This is described in 5.2.10/10 of the language specification. It also says there that reinterpret_cast<T&>(x) is the same thing as *reinterpret_cast<T*>(&x).

The fact that you are casting a pointer in this case is totally and completely unimportant. No, the pointer does not get automatically dereferenced (taking into account the *reinterpret_cast<T*>(&x) interpretation, one might even say that the opposite is true: the address of that pointer is automatically taken). The pointer in this case serves as just "some variable that occupies some region in memory". The type of that variable makes no difference whatsoever. It can be a double, a pointer, an int or any other lvalue. The variable is simply treated as memory region that you reinterpret as another type.

As for the C-style cast - it just gets interpreted as reinterpret_cast in this context, so the above immediately applies to it.

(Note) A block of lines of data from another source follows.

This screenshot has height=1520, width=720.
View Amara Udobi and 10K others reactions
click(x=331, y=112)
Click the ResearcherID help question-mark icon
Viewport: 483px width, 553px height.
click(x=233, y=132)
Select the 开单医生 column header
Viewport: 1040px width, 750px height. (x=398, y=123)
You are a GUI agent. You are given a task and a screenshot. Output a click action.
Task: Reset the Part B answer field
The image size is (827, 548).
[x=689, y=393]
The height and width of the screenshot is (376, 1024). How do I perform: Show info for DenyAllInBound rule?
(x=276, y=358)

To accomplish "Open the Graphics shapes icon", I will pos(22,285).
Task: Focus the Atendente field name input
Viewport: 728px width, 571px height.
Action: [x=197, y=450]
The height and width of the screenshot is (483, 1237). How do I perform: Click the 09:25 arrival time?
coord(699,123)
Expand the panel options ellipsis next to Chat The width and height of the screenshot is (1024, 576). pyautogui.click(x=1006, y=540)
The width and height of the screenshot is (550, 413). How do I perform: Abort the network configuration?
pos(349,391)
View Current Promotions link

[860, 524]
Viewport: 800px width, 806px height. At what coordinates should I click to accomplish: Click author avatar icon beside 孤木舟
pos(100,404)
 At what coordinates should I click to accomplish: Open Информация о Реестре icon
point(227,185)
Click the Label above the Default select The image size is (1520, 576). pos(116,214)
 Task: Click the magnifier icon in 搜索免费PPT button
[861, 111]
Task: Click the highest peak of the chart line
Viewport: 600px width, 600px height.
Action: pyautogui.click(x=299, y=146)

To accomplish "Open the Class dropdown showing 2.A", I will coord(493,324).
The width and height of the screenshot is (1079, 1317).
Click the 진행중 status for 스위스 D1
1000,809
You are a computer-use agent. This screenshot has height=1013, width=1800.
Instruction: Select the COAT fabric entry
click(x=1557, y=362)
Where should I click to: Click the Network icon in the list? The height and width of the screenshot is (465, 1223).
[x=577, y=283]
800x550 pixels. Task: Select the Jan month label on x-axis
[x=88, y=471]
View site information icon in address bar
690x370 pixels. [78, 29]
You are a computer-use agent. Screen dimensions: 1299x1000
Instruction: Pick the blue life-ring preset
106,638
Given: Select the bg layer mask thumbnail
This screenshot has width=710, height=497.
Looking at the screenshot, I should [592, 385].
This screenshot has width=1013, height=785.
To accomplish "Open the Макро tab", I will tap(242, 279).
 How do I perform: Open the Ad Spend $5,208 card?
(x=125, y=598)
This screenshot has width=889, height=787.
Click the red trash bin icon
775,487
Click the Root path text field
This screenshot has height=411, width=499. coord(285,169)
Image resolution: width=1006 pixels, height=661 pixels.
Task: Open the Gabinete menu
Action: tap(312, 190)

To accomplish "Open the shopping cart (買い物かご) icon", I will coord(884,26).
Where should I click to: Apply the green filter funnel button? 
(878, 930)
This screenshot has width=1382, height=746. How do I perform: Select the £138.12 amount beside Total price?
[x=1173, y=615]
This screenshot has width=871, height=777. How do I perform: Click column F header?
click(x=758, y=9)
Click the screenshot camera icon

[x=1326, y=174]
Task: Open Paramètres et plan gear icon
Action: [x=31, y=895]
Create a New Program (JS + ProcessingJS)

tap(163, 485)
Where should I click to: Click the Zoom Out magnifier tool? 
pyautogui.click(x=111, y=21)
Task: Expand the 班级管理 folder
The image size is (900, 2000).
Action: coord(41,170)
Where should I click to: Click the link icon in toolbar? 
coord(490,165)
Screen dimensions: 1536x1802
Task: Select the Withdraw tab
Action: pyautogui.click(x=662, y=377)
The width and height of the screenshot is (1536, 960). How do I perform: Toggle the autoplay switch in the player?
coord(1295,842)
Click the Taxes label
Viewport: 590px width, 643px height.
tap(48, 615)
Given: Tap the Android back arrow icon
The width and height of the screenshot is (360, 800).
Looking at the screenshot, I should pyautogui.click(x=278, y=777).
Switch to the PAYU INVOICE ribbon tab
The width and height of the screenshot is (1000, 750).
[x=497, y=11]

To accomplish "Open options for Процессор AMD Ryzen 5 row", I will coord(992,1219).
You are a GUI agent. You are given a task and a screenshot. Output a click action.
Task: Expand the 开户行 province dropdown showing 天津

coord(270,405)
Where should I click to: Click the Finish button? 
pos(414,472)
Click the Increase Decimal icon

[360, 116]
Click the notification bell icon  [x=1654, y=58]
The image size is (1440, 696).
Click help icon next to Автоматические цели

In your second example you attached reference c to the memory occupied by pointer variable pc. When you did c = 'B', you forcefully wrote the value 'B' into that memory, thus completely destroying the original pointer value (by overwriting one byte of that value). Now the destroyed pointer points to some unpredictable location. Later you tried to dereference that destroyed pointer. What happens in such case is a matter of pure luck. The program might crash, since the pointer is generally non-defererencable. Or you might get lucky and make your pointer to point to some unpredictable yet valid location. In that case you program will output something. No one knows what it will output and there's no meaning in it whatsoever.

One can rewrite your second program into an equivalent program without references

int main(){
    char* pc = new char('A');
    char* c = (char *) &pc;
    std::cout << *pc << "
";
    *c = 'B';
    std::cout << *pc << "
";
}

From the practical point of view, on a little-endian platform your code would overwrite the least-significant byte of the pointer. Such a modification will not make the pointer to point too far away from its original location. So, the code is more likely to print something instead of crashing. On a big-endian platform your code would destroy the most-significant byte of the pointer, thus throwing it wildly to point to a totally different location, thus making your program more likely to crash.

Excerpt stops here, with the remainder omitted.